Après avoir écrit que je défendrais la thèse générale du double génocide, ce qui expliquerait «les erreurs, les approximations et les affirmations sans preuve» de mon livre, Jean-Christophe Klotz affirme : «Qui dit double génocide…dit finalement pas de génocide et donc pas de responsabilités ni poursuites.» Les tenants de la thèse du double génocide nieraient donc le génocide ! Or ceci n’a jamais été ma position, je n’ai jamais nié l’existence du génocide, ce que j’écris d’ailleurs clairement dans mon livre. Quant à l’expression «les massacres succèdent alors aux massacres» – le terme est, utilisé par le général Dallaire de la Minuar.

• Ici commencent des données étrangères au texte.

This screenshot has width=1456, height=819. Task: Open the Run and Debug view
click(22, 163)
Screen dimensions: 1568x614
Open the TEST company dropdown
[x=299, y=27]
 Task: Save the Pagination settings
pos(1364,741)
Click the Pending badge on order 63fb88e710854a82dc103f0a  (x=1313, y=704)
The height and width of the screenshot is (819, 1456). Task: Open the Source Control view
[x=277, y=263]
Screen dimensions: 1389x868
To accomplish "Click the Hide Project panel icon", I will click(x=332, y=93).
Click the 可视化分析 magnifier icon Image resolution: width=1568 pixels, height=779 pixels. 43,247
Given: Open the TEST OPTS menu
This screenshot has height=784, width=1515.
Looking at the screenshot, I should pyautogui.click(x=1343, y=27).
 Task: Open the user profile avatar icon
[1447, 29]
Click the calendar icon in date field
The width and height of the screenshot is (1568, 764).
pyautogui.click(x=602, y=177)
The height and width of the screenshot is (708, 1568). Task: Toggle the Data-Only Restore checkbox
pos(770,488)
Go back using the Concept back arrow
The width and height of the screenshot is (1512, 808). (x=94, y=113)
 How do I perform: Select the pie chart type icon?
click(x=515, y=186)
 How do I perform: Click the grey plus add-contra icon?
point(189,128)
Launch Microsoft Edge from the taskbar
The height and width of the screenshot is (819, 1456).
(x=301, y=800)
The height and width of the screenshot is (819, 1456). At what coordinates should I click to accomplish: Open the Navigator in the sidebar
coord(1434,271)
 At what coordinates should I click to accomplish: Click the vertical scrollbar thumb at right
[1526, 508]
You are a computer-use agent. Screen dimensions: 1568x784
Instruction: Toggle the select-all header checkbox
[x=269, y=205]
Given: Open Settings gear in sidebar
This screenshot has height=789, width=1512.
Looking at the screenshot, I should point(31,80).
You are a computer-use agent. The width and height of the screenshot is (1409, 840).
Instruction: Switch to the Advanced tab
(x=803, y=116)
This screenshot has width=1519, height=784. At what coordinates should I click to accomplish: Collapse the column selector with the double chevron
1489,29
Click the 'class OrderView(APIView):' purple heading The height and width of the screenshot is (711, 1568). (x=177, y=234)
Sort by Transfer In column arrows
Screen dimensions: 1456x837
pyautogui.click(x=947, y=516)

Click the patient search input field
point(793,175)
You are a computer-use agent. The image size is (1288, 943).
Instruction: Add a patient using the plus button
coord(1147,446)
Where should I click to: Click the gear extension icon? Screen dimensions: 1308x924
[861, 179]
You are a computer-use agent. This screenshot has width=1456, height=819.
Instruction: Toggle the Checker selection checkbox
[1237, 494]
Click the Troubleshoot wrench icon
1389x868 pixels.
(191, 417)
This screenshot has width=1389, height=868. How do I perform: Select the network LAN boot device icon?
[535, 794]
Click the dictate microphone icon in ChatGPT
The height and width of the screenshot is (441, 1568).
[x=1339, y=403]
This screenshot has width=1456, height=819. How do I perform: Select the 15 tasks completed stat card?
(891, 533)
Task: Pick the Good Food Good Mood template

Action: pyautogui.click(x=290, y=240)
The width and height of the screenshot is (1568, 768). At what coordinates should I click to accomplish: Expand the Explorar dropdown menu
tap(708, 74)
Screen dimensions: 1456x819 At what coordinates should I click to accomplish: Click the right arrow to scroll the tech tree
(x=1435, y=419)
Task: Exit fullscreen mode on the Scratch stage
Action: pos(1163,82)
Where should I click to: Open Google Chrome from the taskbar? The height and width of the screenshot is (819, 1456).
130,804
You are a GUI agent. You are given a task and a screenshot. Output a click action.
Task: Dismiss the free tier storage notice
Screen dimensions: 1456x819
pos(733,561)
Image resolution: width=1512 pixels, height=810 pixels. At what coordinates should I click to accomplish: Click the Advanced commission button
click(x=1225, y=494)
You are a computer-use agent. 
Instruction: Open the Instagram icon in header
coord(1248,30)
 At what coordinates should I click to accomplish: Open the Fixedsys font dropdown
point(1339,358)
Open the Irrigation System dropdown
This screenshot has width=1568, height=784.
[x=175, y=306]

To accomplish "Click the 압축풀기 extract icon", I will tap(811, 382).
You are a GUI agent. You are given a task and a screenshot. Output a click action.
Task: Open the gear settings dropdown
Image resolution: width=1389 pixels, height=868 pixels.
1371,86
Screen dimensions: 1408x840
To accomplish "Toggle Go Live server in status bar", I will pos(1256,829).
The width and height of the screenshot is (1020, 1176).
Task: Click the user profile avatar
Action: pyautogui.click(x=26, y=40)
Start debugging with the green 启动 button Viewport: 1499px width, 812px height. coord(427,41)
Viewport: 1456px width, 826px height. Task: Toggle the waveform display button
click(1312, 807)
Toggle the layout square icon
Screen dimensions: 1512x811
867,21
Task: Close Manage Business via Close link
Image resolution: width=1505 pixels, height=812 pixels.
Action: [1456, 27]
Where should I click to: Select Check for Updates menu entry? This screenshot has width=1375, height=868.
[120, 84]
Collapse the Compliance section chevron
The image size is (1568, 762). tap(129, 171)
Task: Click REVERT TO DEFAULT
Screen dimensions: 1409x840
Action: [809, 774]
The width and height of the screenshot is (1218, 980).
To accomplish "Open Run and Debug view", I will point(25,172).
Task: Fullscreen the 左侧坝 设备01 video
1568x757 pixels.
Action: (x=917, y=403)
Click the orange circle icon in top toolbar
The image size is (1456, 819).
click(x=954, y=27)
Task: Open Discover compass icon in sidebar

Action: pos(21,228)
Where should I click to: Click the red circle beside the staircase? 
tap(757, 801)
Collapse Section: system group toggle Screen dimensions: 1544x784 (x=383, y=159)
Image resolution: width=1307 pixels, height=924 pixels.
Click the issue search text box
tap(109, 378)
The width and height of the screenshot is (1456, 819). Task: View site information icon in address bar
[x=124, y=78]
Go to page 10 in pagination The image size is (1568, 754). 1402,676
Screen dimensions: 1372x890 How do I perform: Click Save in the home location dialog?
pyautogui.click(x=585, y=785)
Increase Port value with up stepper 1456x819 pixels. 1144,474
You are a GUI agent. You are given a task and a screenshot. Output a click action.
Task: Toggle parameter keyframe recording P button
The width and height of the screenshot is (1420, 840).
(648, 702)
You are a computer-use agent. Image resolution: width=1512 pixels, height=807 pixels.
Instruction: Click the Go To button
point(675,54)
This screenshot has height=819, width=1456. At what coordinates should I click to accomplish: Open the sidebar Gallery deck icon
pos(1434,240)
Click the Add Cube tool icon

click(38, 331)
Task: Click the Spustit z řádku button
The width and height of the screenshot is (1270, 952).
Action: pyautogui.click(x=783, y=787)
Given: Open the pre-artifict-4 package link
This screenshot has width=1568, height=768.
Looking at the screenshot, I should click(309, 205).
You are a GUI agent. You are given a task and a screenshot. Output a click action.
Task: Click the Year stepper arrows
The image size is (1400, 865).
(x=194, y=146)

Contrairement à ce que Jean-Christophe Klotz pense, les tenants d’«une thèse générale» sur le génocide rwandais sont à chercher du côté de ceux qui diffusent une vision des plus simplistes de l’histoire : un déclenchement du génocide déconnecté de l’attentat, un FPR libérateur et sauveur des Tutsis rwandais, une France complice et bras armé des génocidaires… Mais les faits ne collent pas.

Klotz conteste ce que j’écris sur ce qui s’est passé à Kibagabaga, petite localité située au nord-est de Kigali. Si j’ai longuement enquêté sur Kigabagaba, c’est parce que ce lieu est le socle emblématique sur lequel Bernard Kouchner appuie sa politique, or je démontre qu’il n’est que sable mouvant. Il résulte en effet de mon enquête que les restes humains que Kouchner et Klotz ont vus à la mi-mai 1994 à Kibagabaga sont ceux de personnes massacrées non par des Hutus génocidaires, mais par des rebelles tutsis du FPR.

Klotz brandit, l’argumentation-massue du «J’y étais», et me dénie toute connaissance du lieu au prétexte que je n’aurais «pas en tête la topographie du terrain, fait de collines enchevêtrées», que je raisonnerais «en termes de distances « à vol d’oiseau »». Il n’est pas besoin d’avoir été sur les lieux pour connaître la topographie. Une carte d’état-major fait très bien l’affaire. Et c’est justement pour me rendre bien compte de cette réalité géographique que j’ai fait faire une carte (page 184) replaçant Kigabagaba dans son environnement : j’ai utilisé pour base la carte d’état-major du colonel Marchal qui commandait le bataillon des Casques bleus de Kigali à ce moment-là. Puis Klotz conteste ensuite le choix de mes sources affirmant que je serais «prisonnier de mes réseaux d’information». Moi, je ne choisis pas une source unique, contrairement à ce que voudrait laisser croire mon détracteur, lequel s’appuie sur les soldats du FPR, confirmés par les tribunaux populaires gacaca. Quels sont ceux qui attestent de la présence du FPR à Kibagaba ?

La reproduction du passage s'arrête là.